I jokingly refer to this blog as the "my boring life blog." That's why I don't write in it often enough. I need more topics! Or a more exciting life. But this past weekend my life was anything but boring. From Friday through Sunday, I helped put on the first ever Ladies Rock Camp Vancouver!
Many of the girls camp organizations also run camps for women as fundraisers for the girls camps. Portland, the mothership, runs two a year. Sweetie and I were campers last October. This past weekend, we were on the other side of things, taking up residence at the Waldorf Hotel, an amazing place with lots of rooms and nooks and crannies.
LRC is a lot like GRC except it's compressed into only three days. Just like the girls, the women come in, possibly with no musical experience, meet each other, form bands, learn instruments, write a song together, and by Sunday evening play in a showcase. As much as I enjoyed being a camper last year—and learning to play drums!—it might have been even more amazing to help 15 women to blossom into rock stars. And man, did they ever!
I volunteered to teach guitar. Guitar instruction was in the morning, so I figured I could do my thing and maybe have some afternoon time off. I did manage to get away to do the grocery shopping on Saturday, but mostly I was far more involved than I had expected.

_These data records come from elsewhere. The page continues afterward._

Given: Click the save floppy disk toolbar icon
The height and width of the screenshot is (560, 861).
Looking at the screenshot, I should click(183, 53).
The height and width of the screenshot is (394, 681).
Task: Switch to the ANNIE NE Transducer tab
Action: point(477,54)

And I felt really good about that. I had not wanted to be part of the organizing team. I'm not very organized. But I'm a good worker bee, with occasional logistical insights such as which room each band should practise in to minimize equipment hauling. As well, being married to one of the organizers (Sweetie was volunteer coordinator), and being the family driver, I tended to arrive early and stay late.

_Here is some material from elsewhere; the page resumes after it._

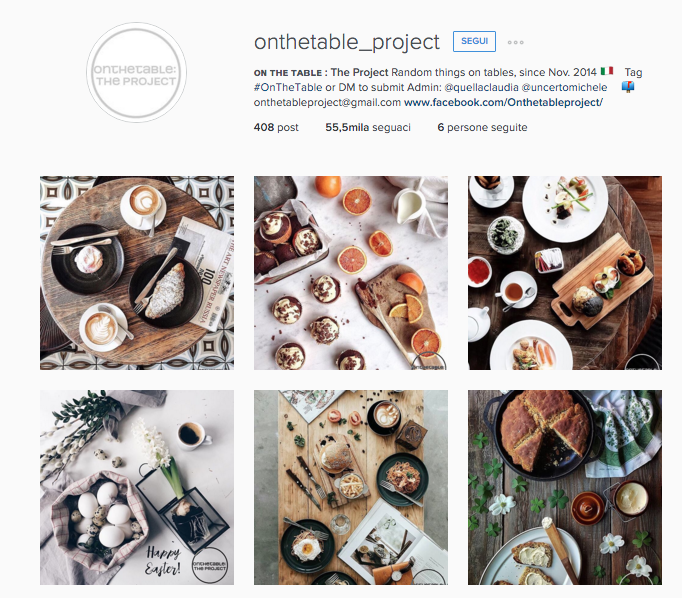Open the Happy Easter eggs photo
Image resolution: width=682 pixels, height=598 pixels.
point(137,488)
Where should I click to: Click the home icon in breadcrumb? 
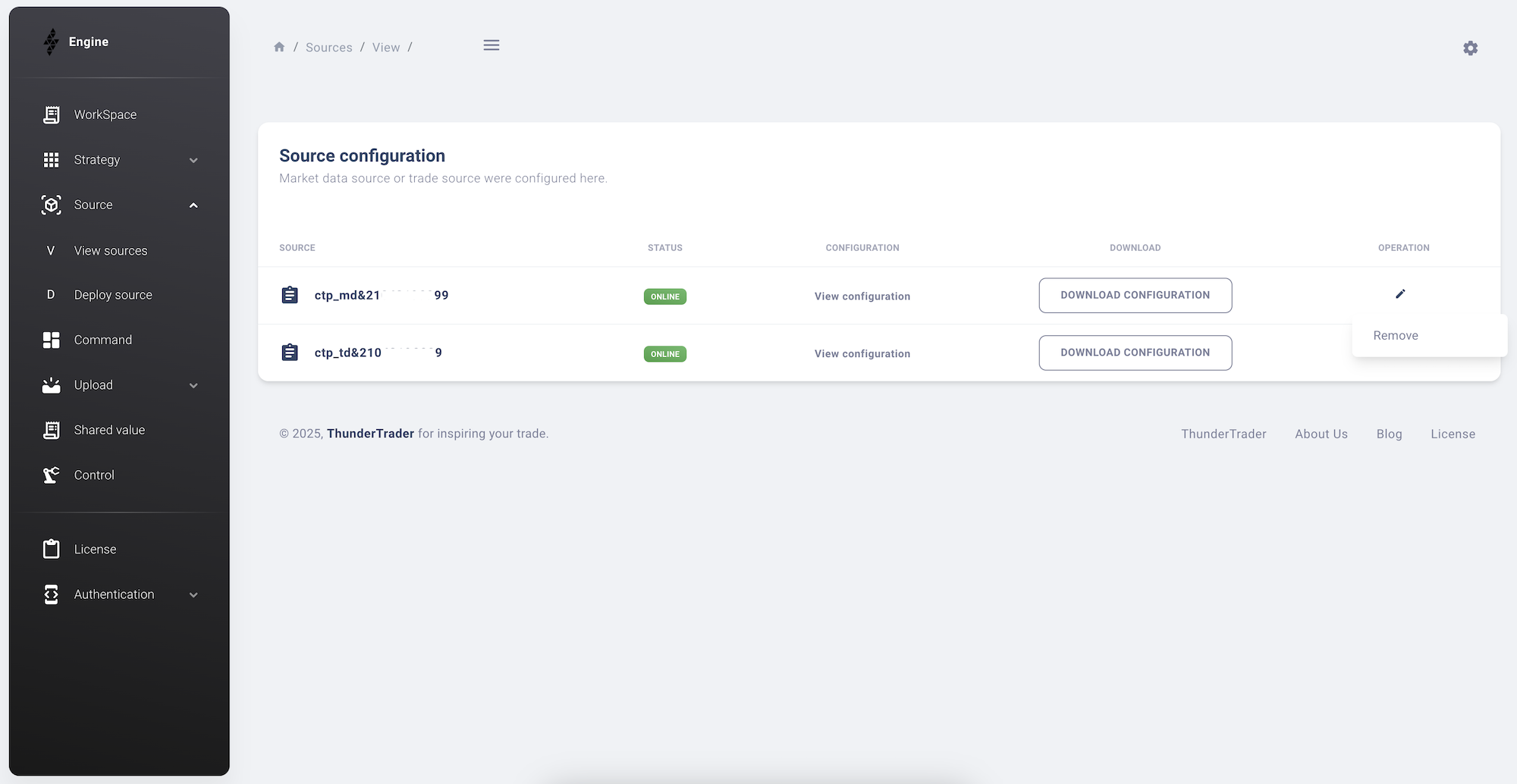[x=279, y=47]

I helped set up for instruction. I taught guitar. I helped move equipment after instruction so the bands could practise. I fetched ice and water for the Saturday night karaoke party. I folded programs. I even played tour guide for a couple of older men who had wandered down from the hotel itself with their coconut drinks, curious as to what was going on. I pitched in wherever I was needed. Even though I was exhausted by Sunday night and through most of the day yesterday, I have rarely felt more satisfied.

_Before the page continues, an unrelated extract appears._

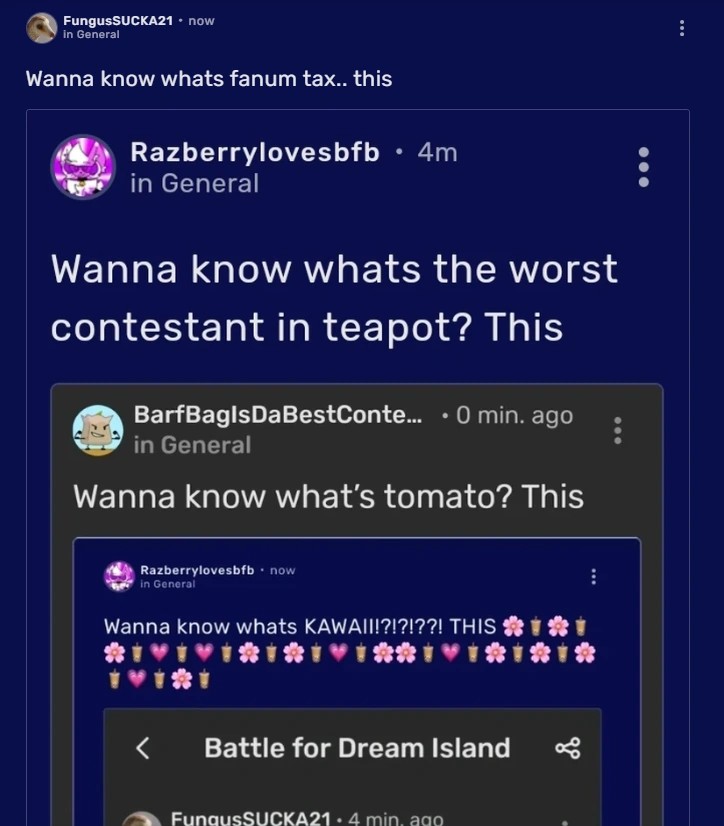
Task: Click FungusSUCKA21's avatar at the top
Action: click(42, 28)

I was officially a guitar teacher, but my tag read "I can help with any instrument." That took me aback at first, but it's true that I play all of the usual rock instruments at least passably. We joked that I could help with cello and tuba and oboe and glockenspiel too.
The best part about hanging around in the afternoon was that I could sit in on loud band practices. I would run up and down the stairs between the two that were going on at any one time. So while I made sure not to interfere with the band coach, I was there in case any of my students had a question or concern about their instrument or an effects pedal they were using. I listened. I encouraged. And by Sunday afternoon I was sitting back feeling very impressed by what those women were doing. I get emotional about this stuff, and the waterworks started kind of early.
The showcase was amazing! Freed from equipment hauling (mostly), I dressed up a bit. It was celebration time! I was asked to be the band wrangler. I was responsible for making sure the next band was in position and ready to go as the previous band left the stage.
After much nervous anticipation, the bands went on. First up were the Lunettes, who called themselves that because they all wear glasses. They played a really catchy breakup song that had me bopping on the dance floor. So how do you split a couch, a bed, and a goldfish? The second band was called C4PO, which started as "classic four-piece" but morphed into a play on the Star Wars robot character C3PO. Thus, the band's tag line: since they were four, not three, they were "just a little more awesome." And they really were as they rocked hard through a song called "Tiki Bar Menu (Cocktails)" that was taken from the bar menu of the Waldorf. I had no idea that was what they were singing until I saw the lyrics! The third band was Annie in the Zone, named after the singer and the initials of the instrumentalists. They played a wonderful pop song called "Back in the Day." My heart was so full watching them play like pros, with great stage presence! The final camper band was the Star Whackers (if you don't know where that comes from, you aren't keeping up), who did a really different song called "Objectified." It was kind of punk poetry about the objectification of women but done with a really sharp sense of humour. The singer had the crowd in the palm of her hand. I was seriously crying by that time. I was so proud of all of them!
Sweetie was pretty sick with a cold, I wasn't that well either, and I had to get up for work yesterday, so unfortunately we didn't get to see much of Joyce Collingwood or any of White Lung, but it was time for us to wind down. My eyes were leaking for most of the drive home (thankfully I could still see the road). I was sad for it all to end, but really I couldn't have been happier.
Major shout-out to all the organizers, to my fellow volunteers, to those who brought delicious food and snacks, to the Waldorf for hosting us, to other support people like the women who did songwriting and silk-screening and stage craft workshops and those who did hair and makeup for the bands before the show, and most of all to those 15 awesome women. You have no idea how much you gave me.